Task
Among the lines below, which ones contain the word "computer"? Copy every such line.
[[ Entries supplied open ]]
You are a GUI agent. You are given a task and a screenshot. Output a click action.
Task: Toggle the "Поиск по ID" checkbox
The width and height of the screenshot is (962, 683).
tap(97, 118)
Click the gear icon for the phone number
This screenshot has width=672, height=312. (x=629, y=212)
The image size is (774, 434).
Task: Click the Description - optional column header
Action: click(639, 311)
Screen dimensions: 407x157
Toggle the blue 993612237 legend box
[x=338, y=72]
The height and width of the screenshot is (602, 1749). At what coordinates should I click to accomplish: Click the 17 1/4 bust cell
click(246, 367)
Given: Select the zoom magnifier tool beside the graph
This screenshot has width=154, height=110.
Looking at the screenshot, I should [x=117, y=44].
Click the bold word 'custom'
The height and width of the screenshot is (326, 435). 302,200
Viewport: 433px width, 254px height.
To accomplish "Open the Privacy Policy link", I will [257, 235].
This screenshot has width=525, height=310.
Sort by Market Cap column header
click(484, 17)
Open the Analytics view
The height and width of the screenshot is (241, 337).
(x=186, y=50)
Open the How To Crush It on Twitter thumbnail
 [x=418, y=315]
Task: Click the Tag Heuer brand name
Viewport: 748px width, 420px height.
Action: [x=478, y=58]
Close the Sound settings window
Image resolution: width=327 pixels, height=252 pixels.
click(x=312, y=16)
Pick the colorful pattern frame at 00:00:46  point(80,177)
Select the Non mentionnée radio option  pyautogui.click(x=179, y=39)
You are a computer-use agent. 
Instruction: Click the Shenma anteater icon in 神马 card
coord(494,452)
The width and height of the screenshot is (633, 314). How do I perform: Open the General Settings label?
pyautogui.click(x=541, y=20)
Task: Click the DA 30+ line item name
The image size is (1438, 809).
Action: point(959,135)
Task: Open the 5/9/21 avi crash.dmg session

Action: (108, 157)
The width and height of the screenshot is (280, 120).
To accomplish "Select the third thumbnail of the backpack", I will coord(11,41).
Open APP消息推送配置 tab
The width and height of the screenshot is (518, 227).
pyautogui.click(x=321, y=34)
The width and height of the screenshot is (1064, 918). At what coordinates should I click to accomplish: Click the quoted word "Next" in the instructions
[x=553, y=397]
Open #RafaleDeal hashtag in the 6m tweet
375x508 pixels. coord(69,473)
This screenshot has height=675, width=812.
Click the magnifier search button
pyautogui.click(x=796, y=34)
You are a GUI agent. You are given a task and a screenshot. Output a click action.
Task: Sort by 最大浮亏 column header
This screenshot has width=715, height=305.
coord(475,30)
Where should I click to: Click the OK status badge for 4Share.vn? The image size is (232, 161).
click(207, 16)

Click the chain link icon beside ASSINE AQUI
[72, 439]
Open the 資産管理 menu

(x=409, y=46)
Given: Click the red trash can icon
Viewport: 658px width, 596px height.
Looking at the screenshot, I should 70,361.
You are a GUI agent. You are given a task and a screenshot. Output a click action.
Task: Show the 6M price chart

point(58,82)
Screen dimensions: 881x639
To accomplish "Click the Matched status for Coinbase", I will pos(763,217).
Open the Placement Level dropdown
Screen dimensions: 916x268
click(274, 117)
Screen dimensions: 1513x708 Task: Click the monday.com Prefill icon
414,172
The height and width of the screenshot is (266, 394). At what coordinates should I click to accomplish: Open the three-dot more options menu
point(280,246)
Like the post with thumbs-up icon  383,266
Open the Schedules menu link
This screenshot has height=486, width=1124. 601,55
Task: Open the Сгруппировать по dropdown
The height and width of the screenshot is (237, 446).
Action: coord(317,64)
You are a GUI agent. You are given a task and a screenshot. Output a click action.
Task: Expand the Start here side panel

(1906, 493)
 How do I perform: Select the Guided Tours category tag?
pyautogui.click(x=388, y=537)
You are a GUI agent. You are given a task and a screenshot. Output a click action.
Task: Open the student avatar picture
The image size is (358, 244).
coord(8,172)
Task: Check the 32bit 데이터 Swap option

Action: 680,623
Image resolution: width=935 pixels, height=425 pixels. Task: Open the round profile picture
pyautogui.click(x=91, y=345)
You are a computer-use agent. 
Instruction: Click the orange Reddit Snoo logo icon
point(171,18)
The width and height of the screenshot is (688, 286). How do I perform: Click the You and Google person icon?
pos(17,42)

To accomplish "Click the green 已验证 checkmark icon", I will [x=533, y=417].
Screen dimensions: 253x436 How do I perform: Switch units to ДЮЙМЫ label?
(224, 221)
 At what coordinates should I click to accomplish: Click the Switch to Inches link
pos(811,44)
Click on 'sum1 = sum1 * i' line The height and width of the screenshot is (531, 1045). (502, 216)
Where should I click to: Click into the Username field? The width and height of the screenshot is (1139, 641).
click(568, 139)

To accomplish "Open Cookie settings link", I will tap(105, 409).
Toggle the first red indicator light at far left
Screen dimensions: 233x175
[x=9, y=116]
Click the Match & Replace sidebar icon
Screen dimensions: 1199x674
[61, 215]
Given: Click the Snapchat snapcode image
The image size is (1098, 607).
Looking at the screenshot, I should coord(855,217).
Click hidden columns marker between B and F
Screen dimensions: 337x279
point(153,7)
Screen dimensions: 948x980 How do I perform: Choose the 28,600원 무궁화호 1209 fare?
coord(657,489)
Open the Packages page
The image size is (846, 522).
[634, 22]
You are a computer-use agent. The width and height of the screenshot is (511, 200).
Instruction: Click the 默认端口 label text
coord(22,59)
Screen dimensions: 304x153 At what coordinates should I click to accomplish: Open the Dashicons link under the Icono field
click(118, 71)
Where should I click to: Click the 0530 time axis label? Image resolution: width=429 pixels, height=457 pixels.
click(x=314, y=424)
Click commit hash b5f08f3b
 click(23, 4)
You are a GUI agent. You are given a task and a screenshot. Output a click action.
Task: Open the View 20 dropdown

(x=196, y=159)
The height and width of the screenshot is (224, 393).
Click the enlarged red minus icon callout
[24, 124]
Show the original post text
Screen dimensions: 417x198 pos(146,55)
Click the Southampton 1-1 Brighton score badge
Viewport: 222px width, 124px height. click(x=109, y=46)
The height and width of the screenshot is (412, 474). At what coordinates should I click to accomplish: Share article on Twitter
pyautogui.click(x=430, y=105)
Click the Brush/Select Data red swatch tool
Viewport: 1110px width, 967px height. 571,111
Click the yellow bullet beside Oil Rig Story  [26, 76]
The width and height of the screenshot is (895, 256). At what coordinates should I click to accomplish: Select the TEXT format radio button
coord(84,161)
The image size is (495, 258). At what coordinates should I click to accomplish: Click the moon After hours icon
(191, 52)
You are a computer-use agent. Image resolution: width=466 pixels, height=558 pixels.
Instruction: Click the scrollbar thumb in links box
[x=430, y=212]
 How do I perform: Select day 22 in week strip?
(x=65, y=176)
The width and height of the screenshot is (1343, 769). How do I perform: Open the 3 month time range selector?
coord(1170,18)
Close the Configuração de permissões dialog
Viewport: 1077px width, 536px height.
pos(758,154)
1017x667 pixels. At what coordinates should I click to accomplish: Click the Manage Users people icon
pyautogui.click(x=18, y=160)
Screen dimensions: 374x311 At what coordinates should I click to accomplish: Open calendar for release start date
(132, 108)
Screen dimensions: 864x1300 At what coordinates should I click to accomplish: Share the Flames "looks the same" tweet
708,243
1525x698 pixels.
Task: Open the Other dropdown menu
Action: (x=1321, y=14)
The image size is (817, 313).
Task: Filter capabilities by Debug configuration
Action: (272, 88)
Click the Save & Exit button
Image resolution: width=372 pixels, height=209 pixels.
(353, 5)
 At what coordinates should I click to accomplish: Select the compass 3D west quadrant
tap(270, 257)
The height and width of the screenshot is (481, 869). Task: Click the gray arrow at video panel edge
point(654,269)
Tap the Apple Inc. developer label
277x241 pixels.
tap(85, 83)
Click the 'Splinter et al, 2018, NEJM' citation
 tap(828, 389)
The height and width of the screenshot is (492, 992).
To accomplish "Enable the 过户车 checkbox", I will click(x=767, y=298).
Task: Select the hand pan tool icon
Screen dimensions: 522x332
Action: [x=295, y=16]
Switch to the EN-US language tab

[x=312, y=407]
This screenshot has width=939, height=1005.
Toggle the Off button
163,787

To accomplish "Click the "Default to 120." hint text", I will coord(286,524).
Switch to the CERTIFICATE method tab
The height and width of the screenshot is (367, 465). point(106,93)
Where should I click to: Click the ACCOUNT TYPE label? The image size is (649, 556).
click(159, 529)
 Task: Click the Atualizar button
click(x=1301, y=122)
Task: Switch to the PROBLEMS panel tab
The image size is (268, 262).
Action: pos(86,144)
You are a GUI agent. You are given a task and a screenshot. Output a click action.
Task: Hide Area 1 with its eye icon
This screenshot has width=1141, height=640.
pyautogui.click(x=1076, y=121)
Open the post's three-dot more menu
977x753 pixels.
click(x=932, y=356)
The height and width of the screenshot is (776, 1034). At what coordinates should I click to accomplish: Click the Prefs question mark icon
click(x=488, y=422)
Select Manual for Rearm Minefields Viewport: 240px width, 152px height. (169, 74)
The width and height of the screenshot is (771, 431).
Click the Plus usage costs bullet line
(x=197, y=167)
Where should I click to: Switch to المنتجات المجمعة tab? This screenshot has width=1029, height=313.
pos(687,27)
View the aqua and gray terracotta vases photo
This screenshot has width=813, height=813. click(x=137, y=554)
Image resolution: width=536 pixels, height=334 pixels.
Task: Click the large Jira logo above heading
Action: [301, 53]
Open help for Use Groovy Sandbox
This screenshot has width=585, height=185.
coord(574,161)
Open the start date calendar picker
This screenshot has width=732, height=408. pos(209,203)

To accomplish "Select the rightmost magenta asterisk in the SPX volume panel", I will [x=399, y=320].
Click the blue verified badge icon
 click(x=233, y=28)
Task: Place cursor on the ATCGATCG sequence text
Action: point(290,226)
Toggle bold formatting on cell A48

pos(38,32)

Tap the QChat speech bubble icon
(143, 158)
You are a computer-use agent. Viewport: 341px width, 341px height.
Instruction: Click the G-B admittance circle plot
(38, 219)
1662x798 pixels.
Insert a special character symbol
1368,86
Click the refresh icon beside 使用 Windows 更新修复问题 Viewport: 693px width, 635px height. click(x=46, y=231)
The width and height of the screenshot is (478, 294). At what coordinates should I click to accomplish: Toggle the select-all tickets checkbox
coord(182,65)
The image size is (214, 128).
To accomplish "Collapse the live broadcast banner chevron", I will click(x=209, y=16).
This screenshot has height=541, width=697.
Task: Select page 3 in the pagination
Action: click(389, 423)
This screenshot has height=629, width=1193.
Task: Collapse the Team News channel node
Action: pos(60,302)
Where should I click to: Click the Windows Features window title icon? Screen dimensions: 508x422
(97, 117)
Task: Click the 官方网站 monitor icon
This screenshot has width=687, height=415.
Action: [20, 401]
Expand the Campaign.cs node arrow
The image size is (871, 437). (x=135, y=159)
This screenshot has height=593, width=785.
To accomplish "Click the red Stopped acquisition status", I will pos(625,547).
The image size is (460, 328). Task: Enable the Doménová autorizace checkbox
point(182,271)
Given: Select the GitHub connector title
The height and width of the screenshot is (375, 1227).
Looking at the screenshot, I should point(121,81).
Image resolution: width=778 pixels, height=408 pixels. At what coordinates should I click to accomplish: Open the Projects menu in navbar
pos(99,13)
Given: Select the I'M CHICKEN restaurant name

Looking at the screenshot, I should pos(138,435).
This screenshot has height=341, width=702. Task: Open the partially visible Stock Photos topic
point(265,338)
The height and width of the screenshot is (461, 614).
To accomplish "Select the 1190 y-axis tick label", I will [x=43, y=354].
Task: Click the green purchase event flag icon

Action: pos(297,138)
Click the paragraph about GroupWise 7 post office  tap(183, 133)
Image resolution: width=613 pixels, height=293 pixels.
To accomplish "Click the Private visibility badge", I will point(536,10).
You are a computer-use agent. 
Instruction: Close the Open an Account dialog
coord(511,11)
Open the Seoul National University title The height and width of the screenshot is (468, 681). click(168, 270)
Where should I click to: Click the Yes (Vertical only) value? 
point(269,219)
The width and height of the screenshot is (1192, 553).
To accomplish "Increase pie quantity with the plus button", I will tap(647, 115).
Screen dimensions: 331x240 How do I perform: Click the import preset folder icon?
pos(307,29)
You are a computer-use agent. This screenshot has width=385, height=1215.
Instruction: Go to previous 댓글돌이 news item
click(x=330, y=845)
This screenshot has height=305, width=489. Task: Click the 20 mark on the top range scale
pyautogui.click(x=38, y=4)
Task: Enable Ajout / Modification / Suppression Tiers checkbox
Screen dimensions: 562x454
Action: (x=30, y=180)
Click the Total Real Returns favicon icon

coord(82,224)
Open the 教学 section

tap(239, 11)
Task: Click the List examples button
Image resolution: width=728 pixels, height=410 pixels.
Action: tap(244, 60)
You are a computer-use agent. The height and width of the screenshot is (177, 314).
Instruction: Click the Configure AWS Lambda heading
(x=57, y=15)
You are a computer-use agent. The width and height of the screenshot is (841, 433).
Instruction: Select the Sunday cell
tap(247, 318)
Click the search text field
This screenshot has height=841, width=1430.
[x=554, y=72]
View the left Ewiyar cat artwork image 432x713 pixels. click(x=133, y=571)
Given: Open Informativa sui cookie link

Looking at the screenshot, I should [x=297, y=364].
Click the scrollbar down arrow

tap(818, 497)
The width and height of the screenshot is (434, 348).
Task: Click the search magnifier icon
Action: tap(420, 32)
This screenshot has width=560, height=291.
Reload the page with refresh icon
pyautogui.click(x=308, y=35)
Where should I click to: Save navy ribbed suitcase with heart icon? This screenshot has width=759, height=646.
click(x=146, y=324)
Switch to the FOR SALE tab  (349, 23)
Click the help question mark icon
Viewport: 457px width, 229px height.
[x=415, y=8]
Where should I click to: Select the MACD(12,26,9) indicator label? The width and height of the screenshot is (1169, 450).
[[ Entries supplied closed ]]
Reply to the task
You are a computer-use agent. 
You are a computer-use agent. 
You are a computer-use agent. The width and height of the screenshot is (511, 200).
You are a computer-use agent. Image resolution: width=466 pixels, height=558 pixels.
You are a computer-use agent. Viewport: 341px width, 341px height.
You are a computer-use agent. 
You are a computer-use agent. This screenshot has width=385, height=1215.
You are a computer-use agent. The height and width of the screenshot is (177, 314).
You are a computer-use agent. The width and height of the screenshot is (841, 433).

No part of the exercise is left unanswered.